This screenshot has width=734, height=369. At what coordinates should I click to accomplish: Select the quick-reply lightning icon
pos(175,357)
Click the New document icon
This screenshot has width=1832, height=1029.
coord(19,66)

▸ WHAT IS EXPECTED
In this exercise, reproduce the material word for word, in full.

▸ RESPONSE
This screenshot has width=734, height=369. At what coordinates should I click to accomplish: Select the quick-reply lightning icon
pos(175,357)
Click the New document icon
This screenshot has width=1832, height=1029.
coord(19,66)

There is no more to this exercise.